About this exercise: Using the entries that follow, collect the lines where the word "computer" appears.

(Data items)

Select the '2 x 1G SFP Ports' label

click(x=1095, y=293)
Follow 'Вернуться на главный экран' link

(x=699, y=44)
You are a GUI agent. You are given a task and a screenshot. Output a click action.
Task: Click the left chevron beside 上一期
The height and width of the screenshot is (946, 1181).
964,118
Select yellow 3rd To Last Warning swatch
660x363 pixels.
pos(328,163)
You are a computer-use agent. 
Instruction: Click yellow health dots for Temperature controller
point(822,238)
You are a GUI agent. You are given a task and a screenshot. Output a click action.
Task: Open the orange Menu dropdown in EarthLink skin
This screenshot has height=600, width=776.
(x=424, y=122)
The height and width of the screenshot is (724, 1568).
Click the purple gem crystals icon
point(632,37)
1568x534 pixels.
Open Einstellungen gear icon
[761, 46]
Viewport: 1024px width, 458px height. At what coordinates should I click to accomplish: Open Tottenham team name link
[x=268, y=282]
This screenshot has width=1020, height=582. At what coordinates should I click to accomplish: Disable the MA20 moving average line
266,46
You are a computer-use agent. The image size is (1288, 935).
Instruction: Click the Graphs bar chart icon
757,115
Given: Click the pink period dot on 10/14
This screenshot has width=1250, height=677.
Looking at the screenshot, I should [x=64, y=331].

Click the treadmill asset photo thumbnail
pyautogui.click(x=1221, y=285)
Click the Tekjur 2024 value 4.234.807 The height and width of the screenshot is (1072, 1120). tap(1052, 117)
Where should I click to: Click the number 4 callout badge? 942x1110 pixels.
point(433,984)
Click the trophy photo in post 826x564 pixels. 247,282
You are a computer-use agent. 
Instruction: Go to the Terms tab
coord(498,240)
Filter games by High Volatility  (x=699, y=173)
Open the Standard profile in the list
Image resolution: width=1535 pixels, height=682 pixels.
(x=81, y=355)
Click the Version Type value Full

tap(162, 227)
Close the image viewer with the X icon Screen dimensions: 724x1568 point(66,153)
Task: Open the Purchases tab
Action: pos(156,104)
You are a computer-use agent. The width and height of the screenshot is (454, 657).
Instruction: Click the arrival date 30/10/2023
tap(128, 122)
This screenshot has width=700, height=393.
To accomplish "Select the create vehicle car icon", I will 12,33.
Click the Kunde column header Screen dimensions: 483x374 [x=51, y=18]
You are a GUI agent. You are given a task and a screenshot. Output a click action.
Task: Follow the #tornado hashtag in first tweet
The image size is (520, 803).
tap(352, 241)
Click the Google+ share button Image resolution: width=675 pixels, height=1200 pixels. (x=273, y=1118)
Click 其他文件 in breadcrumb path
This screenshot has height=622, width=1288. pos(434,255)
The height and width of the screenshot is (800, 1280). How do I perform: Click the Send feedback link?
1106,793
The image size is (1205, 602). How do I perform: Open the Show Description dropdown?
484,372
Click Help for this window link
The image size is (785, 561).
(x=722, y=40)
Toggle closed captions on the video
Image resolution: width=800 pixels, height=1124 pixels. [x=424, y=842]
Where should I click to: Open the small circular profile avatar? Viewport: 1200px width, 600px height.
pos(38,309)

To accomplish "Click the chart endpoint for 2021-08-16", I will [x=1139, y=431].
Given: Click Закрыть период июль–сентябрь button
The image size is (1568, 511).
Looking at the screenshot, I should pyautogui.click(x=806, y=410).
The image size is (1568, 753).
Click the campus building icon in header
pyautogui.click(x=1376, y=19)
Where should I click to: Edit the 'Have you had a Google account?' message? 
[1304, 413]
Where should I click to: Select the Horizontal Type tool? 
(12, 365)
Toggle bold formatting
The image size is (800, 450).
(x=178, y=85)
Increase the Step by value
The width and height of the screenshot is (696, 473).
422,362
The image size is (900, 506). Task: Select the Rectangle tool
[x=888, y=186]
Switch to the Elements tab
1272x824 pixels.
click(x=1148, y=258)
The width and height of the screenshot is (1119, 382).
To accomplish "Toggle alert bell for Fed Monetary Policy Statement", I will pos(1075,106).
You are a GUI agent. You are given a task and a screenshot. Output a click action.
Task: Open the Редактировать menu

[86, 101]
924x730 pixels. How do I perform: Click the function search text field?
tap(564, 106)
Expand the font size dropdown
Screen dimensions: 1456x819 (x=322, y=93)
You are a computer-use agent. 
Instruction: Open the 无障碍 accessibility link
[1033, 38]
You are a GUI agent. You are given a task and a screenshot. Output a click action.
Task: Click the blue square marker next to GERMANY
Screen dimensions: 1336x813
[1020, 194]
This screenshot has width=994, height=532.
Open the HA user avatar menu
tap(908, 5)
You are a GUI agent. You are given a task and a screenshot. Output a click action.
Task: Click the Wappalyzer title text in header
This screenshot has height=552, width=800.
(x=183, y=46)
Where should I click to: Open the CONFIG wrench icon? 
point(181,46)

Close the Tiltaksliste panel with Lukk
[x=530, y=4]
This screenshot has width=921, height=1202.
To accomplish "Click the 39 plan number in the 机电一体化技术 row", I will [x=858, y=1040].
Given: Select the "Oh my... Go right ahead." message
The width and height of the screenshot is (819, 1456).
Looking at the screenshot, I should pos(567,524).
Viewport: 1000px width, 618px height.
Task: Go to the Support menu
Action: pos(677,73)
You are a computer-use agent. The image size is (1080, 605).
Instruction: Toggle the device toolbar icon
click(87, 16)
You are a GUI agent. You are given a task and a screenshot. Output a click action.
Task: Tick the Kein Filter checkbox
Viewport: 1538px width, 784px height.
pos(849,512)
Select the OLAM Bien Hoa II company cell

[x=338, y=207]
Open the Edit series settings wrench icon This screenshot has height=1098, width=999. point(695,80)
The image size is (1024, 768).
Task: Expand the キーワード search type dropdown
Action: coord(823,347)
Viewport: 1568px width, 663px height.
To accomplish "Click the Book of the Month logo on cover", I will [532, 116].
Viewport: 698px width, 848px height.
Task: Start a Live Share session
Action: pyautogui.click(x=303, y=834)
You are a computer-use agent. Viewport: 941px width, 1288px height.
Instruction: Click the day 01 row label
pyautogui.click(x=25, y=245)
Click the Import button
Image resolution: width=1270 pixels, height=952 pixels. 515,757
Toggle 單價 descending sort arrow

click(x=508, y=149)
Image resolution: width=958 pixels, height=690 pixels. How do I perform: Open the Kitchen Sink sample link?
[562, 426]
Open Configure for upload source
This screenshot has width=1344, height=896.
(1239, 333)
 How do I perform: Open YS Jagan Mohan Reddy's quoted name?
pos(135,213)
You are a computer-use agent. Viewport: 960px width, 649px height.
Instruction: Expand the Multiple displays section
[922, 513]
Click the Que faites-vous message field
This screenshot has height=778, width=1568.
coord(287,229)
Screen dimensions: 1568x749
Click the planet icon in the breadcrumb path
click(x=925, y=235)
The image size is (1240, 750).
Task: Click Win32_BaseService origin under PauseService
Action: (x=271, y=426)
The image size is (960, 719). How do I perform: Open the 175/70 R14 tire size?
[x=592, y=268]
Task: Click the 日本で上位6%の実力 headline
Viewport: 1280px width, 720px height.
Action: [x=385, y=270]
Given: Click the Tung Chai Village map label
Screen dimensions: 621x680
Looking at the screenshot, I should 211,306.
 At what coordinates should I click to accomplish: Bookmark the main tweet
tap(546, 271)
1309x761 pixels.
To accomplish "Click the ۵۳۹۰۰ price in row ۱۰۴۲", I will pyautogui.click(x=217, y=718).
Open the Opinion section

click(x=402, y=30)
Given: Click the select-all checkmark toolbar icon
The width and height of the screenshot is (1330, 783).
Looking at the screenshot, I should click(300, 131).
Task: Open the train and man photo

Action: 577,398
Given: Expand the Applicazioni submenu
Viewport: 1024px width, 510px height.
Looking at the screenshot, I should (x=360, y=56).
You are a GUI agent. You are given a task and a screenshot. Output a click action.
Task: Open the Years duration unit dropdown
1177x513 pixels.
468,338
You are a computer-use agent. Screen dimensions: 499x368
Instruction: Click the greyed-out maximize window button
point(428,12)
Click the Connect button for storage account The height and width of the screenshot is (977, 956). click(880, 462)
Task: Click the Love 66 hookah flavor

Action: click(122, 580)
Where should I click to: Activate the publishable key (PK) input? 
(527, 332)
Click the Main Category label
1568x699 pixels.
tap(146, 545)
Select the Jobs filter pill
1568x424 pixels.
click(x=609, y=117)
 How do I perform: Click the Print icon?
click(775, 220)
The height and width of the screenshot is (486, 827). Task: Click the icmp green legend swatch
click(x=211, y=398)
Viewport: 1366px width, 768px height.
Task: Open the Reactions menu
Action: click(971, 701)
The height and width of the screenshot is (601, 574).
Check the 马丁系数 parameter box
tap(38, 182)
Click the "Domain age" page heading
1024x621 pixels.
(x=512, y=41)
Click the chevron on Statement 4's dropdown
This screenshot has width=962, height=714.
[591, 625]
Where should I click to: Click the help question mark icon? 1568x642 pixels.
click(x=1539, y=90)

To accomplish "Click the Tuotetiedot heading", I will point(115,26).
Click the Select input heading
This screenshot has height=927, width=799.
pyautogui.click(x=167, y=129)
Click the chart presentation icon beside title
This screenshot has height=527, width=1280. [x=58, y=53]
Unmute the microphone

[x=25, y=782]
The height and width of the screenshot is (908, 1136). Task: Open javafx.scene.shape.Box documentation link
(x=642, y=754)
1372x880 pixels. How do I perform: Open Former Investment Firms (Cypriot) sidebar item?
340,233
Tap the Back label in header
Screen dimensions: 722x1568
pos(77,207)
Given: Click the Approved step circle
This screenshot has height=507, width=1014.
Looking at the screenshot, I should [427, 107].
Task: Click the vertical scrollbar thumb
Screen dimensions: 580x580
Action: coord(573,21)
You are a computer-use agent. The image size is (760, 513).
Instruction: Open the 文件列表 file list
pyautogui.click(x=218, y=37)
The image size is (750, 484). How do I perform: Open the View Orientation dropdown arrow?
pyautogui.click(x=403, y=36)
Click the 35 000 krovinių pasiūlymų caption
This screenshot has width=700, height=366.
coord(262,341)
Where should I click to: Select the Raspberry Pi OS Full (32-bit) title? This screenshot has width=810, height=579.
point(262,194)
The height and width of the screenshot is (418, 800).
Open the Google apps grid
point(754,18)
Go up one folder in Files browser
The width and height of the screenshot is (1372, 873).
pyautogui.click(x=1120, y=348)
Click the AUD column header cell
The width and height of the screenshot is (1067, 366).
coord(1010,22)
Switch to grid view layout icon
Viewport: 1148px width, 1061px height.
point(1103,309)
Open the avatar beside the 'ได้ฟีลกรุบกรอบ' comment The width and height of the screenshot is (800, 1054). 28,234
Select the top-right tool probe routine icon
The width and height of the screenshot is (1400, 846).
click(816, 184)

Task solution:
You are a computer-use agent. 
You are a computer-use agent. The image size is (1288, 935).
You are a computer-use agent. 
You are a computer-use agent. The width and height of the screenshot is (454, 657).
You are a computer-use agent. 
You are a computer-use agent. The image size is (1080, 605).
You are a computer-use agent. Viewport: 941px width, 1288px height.
You are a computer-use agent. Viewport: 960px width, 649px height.
You are a computer-use agent. Screen dimensions: 499x368
You are a computer-use agent. The image size is (760, 513).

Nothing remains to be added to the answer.